Directions for this task:
From the line containing "Where should I click to: Select" down to the line containing "Where should I click to: Open", copy out the entries below exactly, both lines included, and nothing else; pictures do not belong in the copy.

Extracted information:
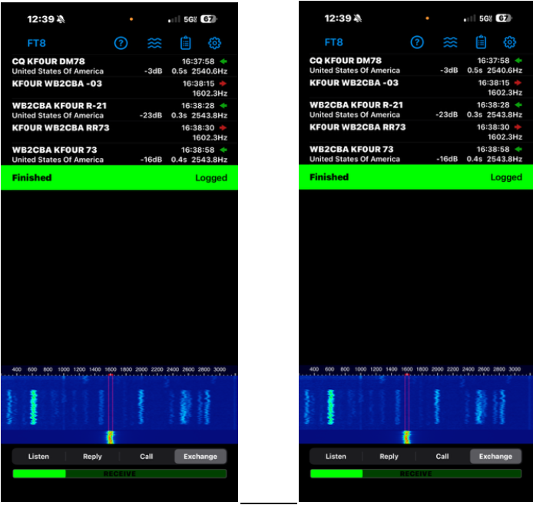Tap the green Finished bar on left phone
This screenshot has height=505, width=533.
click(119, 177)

...

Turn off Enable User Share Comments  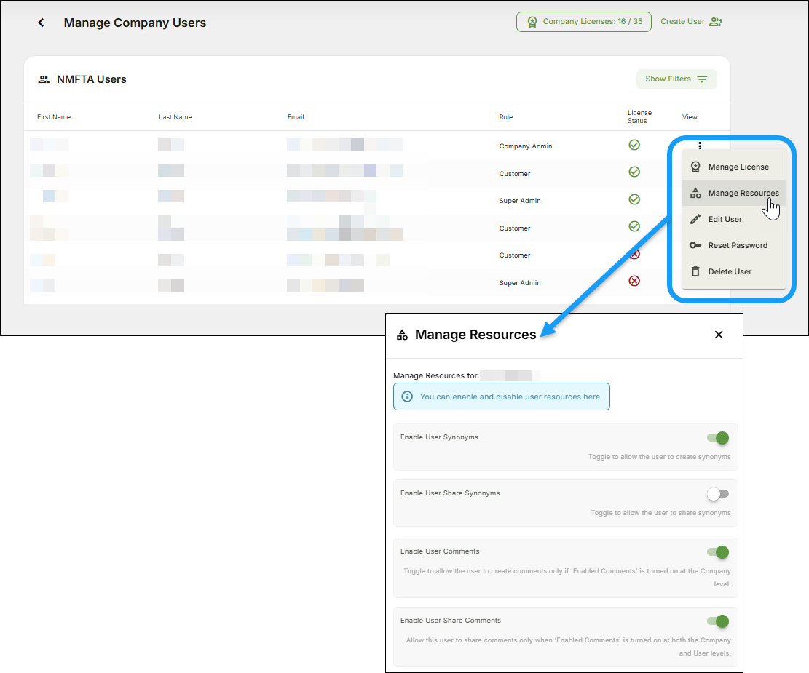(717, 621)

---

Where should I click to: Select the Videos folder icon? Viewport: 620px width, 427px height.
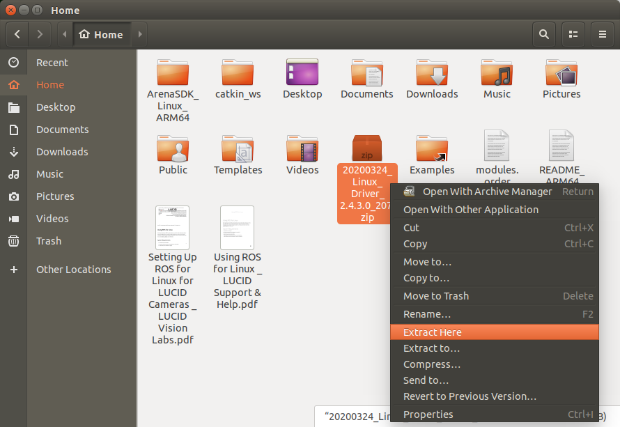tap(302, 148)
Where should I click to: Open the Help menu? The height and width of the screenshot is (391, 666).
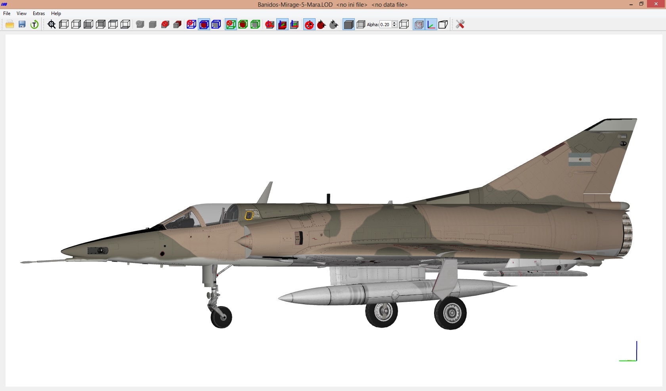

Solution to this problem:
Where should I click to: Select the Videos folder icon? Viewport: 620px width, 427px height.
tap(302, 148)
Where should I click to: Open the Help menu? The height and width of the screenshot is (391, 666).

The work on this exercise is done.